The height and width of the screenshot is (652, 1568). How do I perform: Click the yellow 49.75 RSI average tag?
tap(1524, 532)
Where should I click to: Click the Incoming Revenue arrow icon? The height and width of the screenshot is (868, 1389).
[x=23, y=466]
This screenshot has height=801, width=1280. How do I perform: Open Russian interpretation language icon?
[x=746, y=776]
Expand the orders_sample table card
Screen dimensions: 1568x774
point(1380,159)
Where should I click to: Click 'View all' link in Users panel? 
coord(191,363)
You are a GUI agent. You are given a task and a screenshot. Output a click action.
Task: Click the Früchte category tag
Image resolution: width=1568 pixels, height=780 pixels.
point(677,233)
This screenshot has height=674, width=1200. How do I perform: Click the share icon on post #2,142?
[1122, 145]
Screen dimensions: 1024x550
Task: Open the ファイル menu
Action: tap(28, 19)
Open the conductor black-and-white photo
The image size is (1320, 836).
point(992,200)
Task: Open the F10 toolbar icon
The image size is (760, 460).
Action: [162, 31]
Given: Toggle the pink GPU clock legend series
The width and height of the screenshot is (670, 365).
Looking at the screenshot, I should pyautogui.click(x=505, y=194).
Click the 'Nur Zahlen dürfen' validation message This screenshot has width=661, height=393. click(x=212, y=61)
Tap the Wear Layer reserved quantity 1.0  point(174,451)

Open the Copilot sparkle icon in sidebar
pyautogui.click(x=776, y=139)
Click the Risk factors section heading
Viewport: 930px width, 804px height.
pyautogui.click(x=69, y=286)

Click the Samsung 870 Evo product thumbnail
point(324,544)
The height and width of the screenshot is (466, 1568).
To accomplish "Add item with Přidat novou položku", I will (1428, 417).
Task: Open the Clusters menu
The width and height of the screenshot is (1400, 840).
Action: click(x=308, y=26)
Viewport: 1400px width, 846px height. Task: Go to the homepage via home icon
──────────
PROBLEM: Rewrite the data above with "How do I perform" replaced by "How can I do" wherever it occurs, leaving everything else unchanged.

WORKED SOLUTION:
The height and width of the screenshot is (652, 1568). How can I do: Click the yellow 49.75 RSI average tag?
tap(1524, 532)
Where should I click to: Click the Incoming Revenue arrow icon? The height and width of the screenshot is (868, 1389).
[x=23, y=466]
This screenshot has height=801, width=1280. How can I do: Open Russian interpretation language icon?
[x=746, y=776]
Expand the orders_sample table card
Screen dimensions: 1568x774
point(1380,159)
Where should I click to: Click 'View all' link in Users panel? 
coord(191,363)
You are a GUI agent. You are given a task and a screenshot. Output a click action.
Task: Click the Früchte category tag
Image resolution: width=1568 pixels, height=780 pixels.
point(677,233)
This screenshot has height=674, width=1200. How can I do: Click the share icon on post #2,142?
[1122, 145]
Screen dimensions: 1024x550
Task: Open the ファイル menu
Action: tap(28, 19)
Open the conductor black-and-white photo
The image size is (1320, 836).
point(992,200)
Task: Open the F10 toolbar icon
The image size is (760, 460).
Action: [162, 31]
Given: Toggle the pink GPU clock legend series
The width and height of the screenshot is (670, 365).
Looking at the screenshot, I should pyautogui.click(x=505, y=194).
Click the 'Nur Zahlen dürfen' validation message This screenshot has width=661, height=393. click(x=212, y=61)
Tap the Wear Layer reserved quantity 1.0  point(174,451)

Open the Copilot sparkle icon in sidebar
pyautogui.click(x=776, y=139)
Click the Risk factors section heading
Viewport: 930px width, 804px height.
pyautogui.click(x=69, y=286)

Click the Samsung 870 Evo product thumbnail
point(324,544)
The height and width of the screenshot is (466, 1568).
To accomplish "Add item with Přidat novou položku", I will (1428, 417).
Task: Open the Clusters menu
The width and height of the screenshot is (1400, 840).
Action: click(x=308, y=26)
Viewport: 1400px width, 846px height. Task: Go to the homepage via home icon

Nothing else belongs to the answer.